- **文档正文**

____________

在从Oracle迁移到PostgreSQL后,SELECT和TRUNCATE操作互相阻塞是一个常见问题,这主要是由于两种数据库的锁机制不同导致的。目前一客户项目在我们迁移到postgresql系的国产数据库生产环境后,时常在一个存储过程中包含truncate又有select 长事务时发生互相堵塞,简单记录.
原因分析
-
锁机制差异:
-
Oracle的TRUNCATE是DDL操作,Select Null 锁,通常不会与SELECT冲突
-
PostgreSQL中TRUNCATE需要获取ACCESS EXCLUSIVE锁,这是最强的锁级别,会阻塞所有其他操作
-
-
MVCC实现差异:
-
PostgreSQL的MVCC实现方式与Oracle不同
-
TRUNCATE在PostgreSQL中实际上是创建新文件并删除旧文件,需要完全独占访问
-
演示
— 这里使用kingbase
-- session 1 test=# create table test(id int); CREATE TABLE test=# insert into test values (1); INSERT 0 1 test=# commit; WARNING: there is no transaction in progress COMMIT test=# begin; BEGIN test=# select * from test; id ---- 1 (1 row) -- session 2 kingbase=# \c test You are now connected to database "test" as userName "system". test=# begin; BEGIN test=# truncate table test; waiting... -- session 3 kingbase=# \c test; You are now connected to database "test" as userName "system". test=# select * from test; waiting...

____________

- **所给数据**
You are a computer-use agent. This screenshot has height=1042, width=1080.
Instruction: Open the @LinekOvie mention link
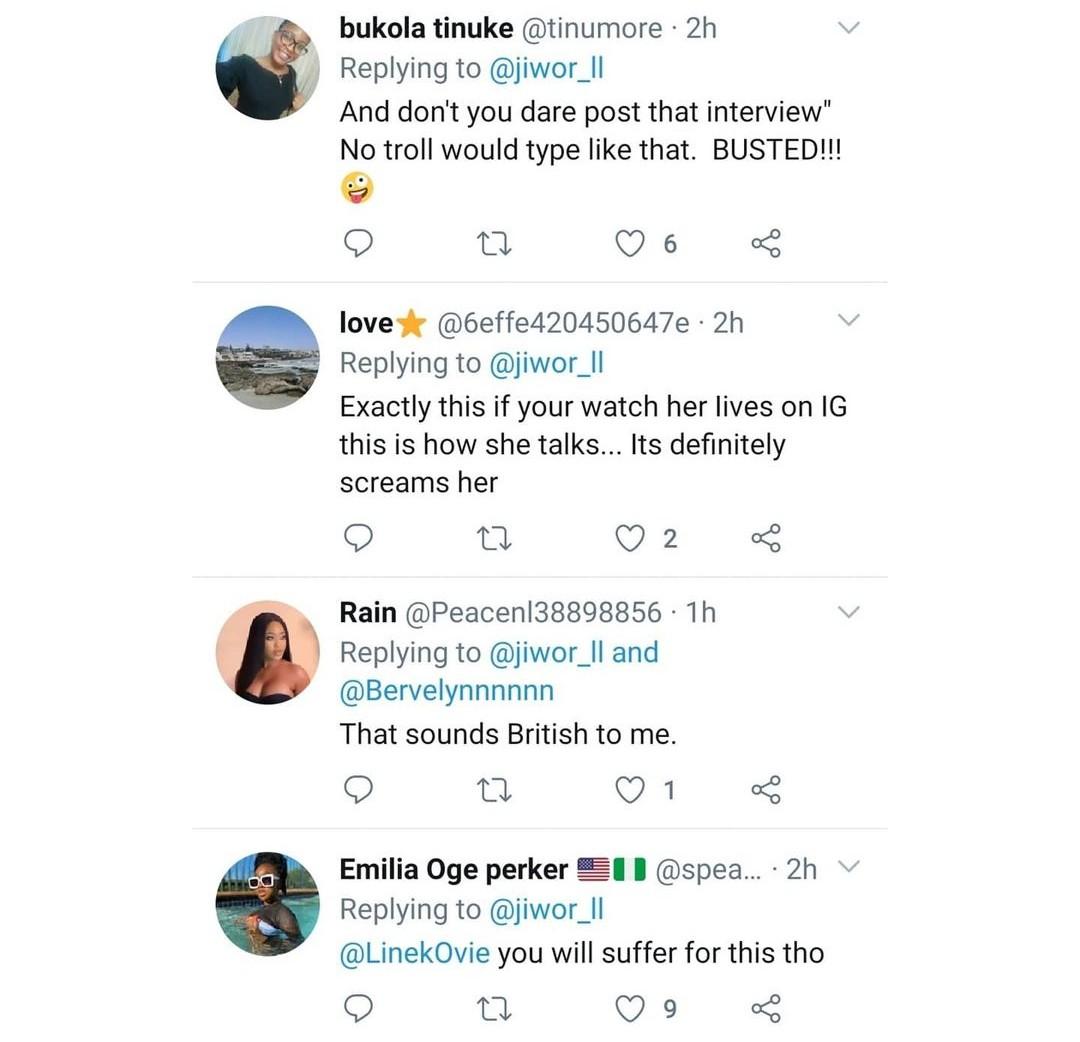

____________

- **题目要求**
根据关于TRUNCATE与SELECT互相阻塞的文章回答:
(a) 在PostgreSQL中,TRUNCATE需要获取哪种锁?
(b) TRUNCATE在PostgreSQL中实际上是怎样处理表文件的?
(c) 演示部分注明使用的是哪个数据库?

- **书面答案**
(a) ACCESS EXCLUSIVE锁,这是最强的锁级别,会阻塞所有其他操作。
(b) 创建新文件并删除旧文件,需要完全独占访问。
(c) kingbase。